The Art of Mad Max: Fury Road

The Art of Mad Max: Fury Road

Titan Books, 2015
Text by Abbie Bernstein

A minor gripe I have with recent movie artbooks is that they tend to be indistinguishable from their video game counterparts, crammed with concept art for characters, worlds and beasts that only ever come to exist as computer generated imagery.

Not so with Titan Books’ The Art of Mad Max: Fury Road, which is packed with high resolution photographs of the oh-so-physical vehicular monstrosities in George Miller’s post-apocalyptic car chase.

And it’s Fury Road‘s grubby, tactile quality that makes for an exceptional collection of interesting anecdotes surrounding the design process, Mark Sexton’s kinetic storyboards, and abandoned character concepts that often evoke 2000AD or Tank Girl more than they do the finished product (Furiosa and the War Boys ended up considerably different than what was originally intended).
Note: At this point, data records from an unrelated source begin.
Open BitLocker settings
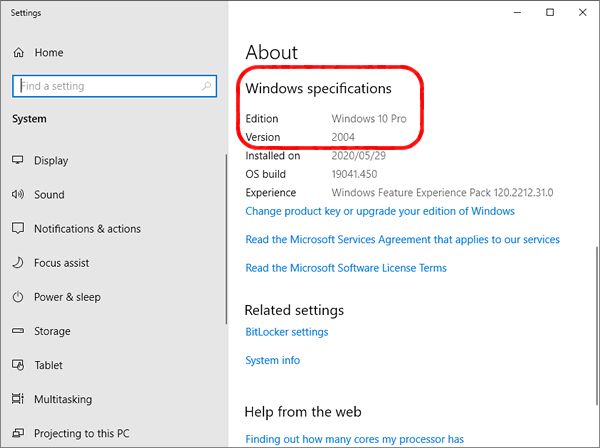Image resolution: width=600 pixels, height=448 pixels. tap(287, 332)
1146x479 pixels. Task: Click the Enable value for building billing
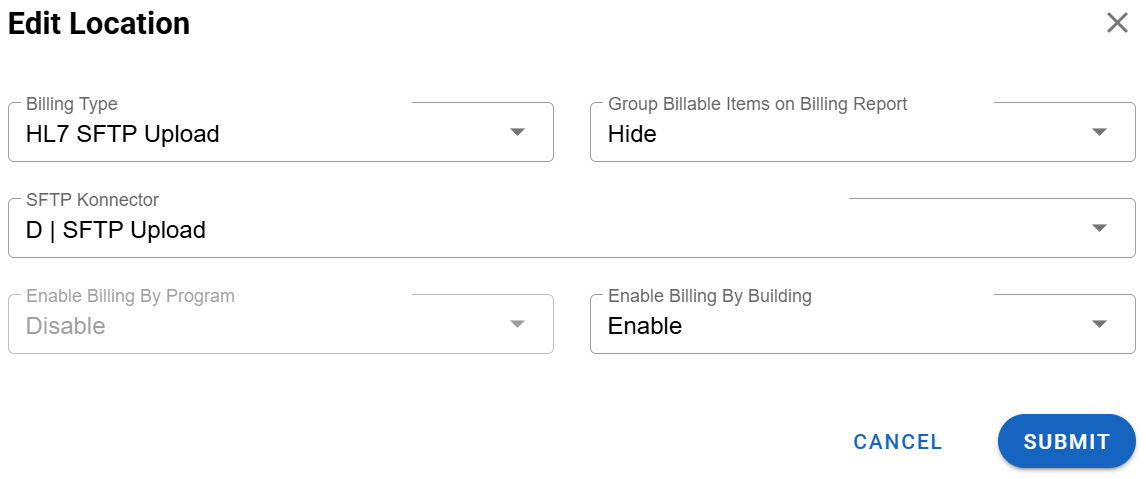(645, 326)
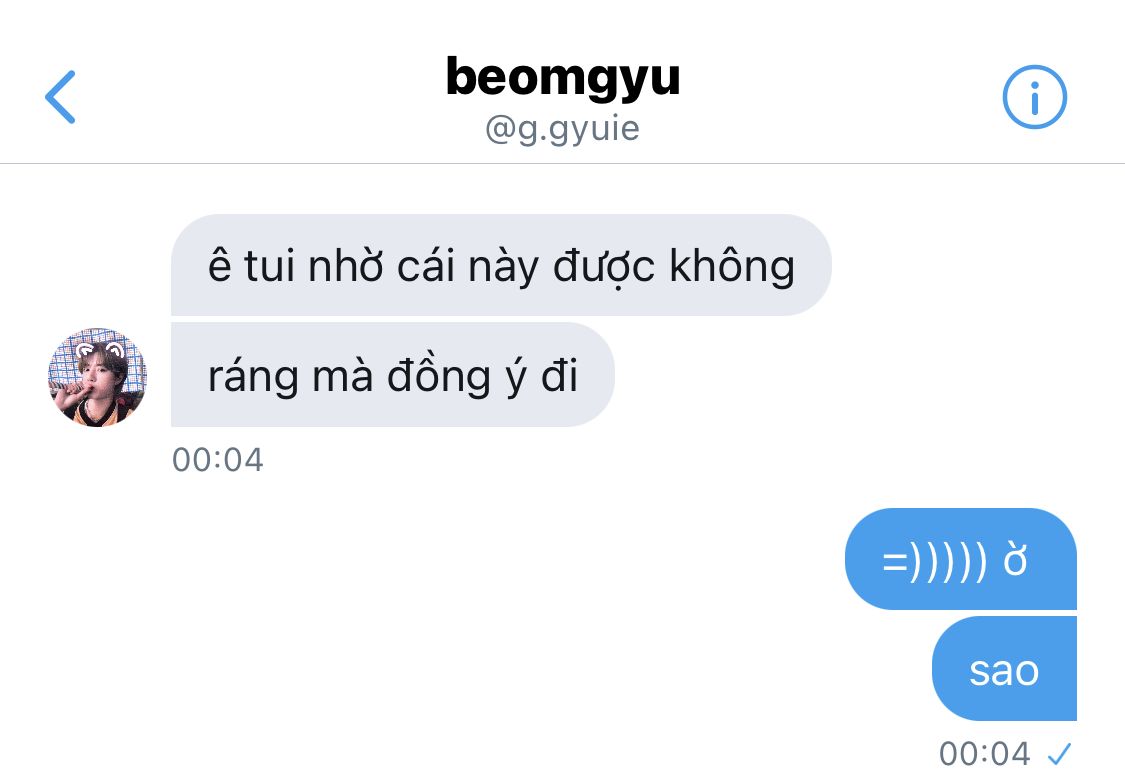Select the @g.gyuie handle under the name
The width and height of the screenshot is (1125, 779).
click(x=562, y=129)
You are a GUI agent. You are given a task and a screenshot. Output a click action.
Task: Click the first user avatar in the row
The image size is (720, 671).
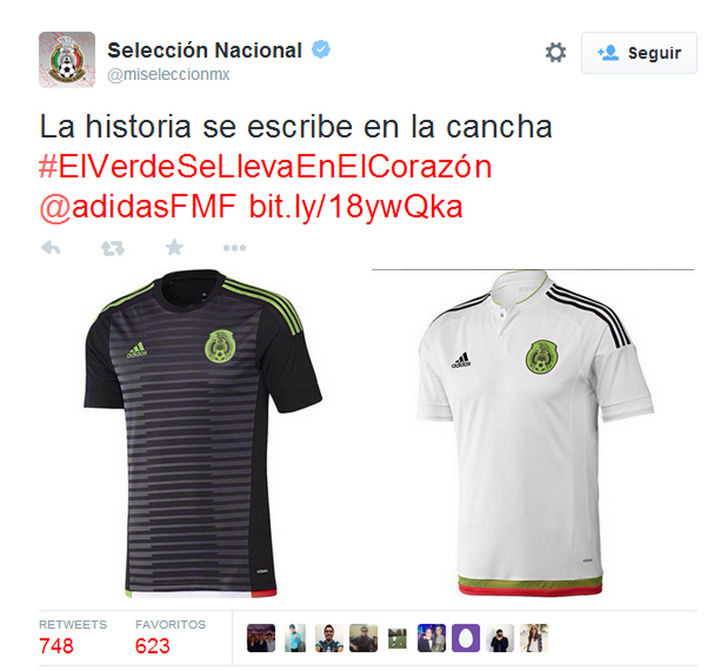click(x=261, y=638)
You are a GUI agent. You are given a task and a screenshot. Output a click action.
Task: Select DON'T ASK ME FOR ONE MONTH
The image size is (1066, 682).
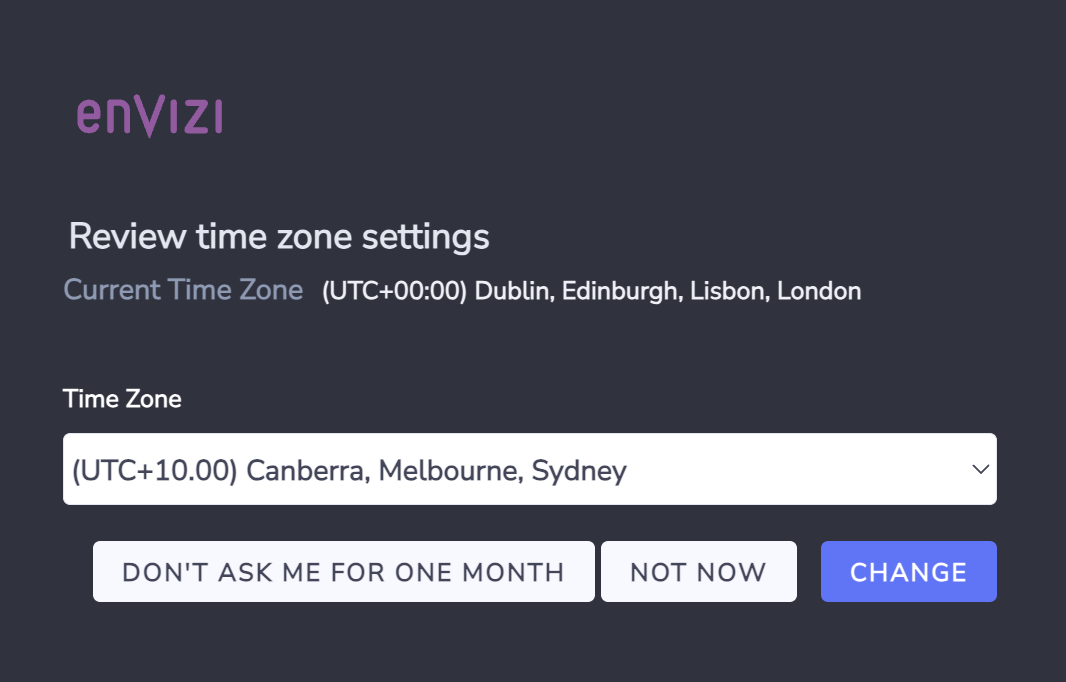click(x=343, y=572)
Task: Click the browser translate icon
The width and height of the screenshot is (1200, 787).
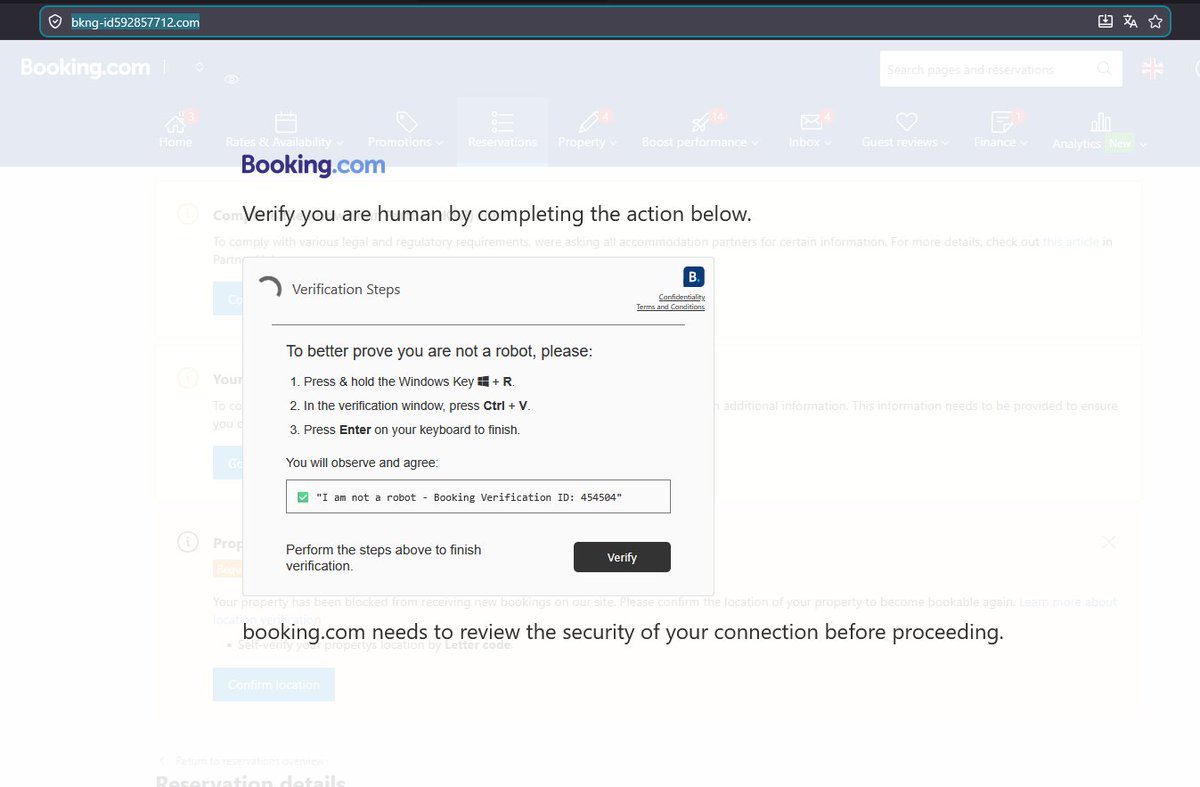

There’s also a wonderful section comparing a sketch of Mel Gibson’s classic take on the Road Warrior to Tom Hardy’s even more monosyllabic take on the role.

This latest entry in the saga of Max Rockatansky moved at such a relentless pace and bustled with so many memorable wackjobs, that Titan Book’s 176-page hardcover probably only covers a small percentage of the work that went into Miller’s long-detained labour of love. But if you’d like a closer look at the likes of Immortan Joe and Coma the Doof Warrior (that’s the insane guitar guy, given a similarly bizarre backstory here), or such makeshift motors as the War Rig or the new iteration of Max’s V8 Interceptor, The Art of Mad Max: Fury Road is a coffee table adornment of the highest calibre and well-worth your money.